El exhumador de poemas sabe que “el poema, como otro cuerpo más, se descompone” (Damaris Calderón) y que esa descomposición le permite adentrarse, con la mirada perspicaz y entrenada en las ceremonias del vivir, en las profundidades de lo intangible, en la naturaleza esquiva de una sociedad que muchas veces reniega de los poetas, pero necesita siempre al exhumador. Así sobrevive y así observa a los demás subsistir en la lenta rutina de los días: conoce sus rituales, incluso ha sido partícipe de ellos; se sumerge en la vorágine citadina aunque añore el campo, el primer hogar, al que sabe no volverá, al menos no del todo, no como cuando salió de allí, porque uno no debe volver a los lugares donde ha sido feliz (Delfín Prats). Él lo sabe, por eso ha creado otra coraza, se ha apertrechado de otros cuerpos y otras voces, aunque para ello deba “conservar la memoria, la palabra precisa y el momento oportuno”.

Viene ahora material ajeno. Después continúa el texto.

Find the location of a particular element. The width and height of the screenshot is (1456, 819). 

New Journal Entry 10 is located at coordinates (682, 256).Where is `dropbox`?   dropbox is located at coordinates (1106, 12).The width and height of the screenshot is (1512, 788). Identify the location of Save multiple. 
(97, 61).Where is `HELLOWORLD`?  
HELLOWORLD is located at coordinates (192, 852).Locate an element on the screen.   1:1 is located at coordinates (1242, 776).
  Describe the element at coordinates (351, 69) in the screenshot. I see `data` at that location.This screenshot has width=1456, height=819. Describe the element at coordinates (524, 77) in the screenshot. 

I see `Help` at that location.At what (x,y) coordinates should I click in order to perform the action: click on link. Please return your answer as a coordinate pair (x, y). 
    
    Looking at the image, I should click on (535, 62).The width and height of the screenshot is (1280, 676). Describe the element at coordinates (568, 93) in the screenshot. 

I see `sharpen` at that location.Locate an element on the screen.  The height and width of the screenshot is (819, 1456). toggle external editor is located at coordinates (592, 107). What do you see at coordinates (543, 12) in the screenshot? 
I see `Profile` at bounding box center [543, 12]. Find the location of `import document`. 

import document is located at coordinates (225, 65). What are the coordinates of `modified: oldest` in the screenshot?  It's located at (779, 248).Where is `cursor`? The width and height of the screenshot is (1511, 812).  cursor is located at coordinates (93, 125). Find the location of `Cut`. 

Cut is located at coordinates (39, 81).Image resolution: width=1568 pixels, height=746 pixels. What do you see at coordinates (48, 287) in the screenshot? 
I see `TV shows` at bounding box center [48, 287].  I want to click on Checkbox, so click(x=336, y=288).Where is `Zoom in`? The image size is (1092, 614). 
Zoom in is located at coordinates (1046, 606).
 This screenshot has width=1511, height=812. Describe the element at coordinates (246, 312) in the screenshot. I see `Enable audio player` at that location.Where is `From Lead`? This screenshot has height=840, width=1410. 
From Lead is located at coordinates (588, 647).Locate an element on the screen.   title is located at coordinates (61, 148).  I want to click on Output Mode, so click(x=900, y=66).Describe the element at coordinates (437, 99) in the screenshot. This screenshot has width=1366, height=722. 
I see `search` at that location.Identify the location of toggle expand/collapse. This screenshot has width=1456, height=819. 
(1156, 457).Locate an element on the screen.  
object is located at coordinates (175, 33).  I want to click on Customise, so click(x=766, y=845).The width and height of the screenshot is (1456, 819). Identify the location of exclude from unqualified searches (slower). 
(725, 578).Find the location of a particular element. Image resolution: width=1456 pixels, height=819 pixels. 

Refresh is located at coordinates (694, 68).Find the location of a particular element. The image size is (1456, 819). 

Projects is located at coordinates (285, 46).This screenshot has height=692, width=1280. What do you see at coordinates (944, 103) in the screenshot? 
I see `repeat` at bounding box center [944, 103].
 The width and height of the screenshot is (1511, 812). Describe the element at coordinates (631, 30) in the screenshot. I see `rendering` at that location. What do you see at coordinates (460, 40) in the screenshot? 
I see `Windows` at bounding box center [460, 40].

El exhumador de poemas observa, vive y escribe… No tiene miedo, ha abierto los ojos al día y no los volverá a cerrar, pues “es preciso olvidar, desterrarlo todo, desterrarse”. En cambio va a la mar… ¿Qué exhuma cada cual? ¿Qué desprender y lanzar al vacío? El exhumador de poemas huye desaforado de la tentación, pero la sabe cerca, respirándole al oído… No puede, mientras lo miran fijamente, ignorar la sonrisa y el encanto de los muchachos pálidos expandiéndose por las avenidas. Su escritura se torna corporal, al mismo tiempo que “aborda lo social desde una perspectiva original y humanísima”. Vemos al exhumador de poemas salir de su caja de agua, caja circular que sabemos trasmuta en espejos y que bien puede ser el brocal de un pozo (el pozo de la infancia)… Lo vemos salir del círculo, llorar un poco —aunque de niño aprendió a perderle el miedo a los filos— y escribir. Escribir. Cada escritura es también un acto de exhumación. Un acto de sobrevida por uno y los demás. El exhumador de poemas escribe y realiza los desenterramientos diarios, mientras lo rodea un olor que es dolor y viceversa.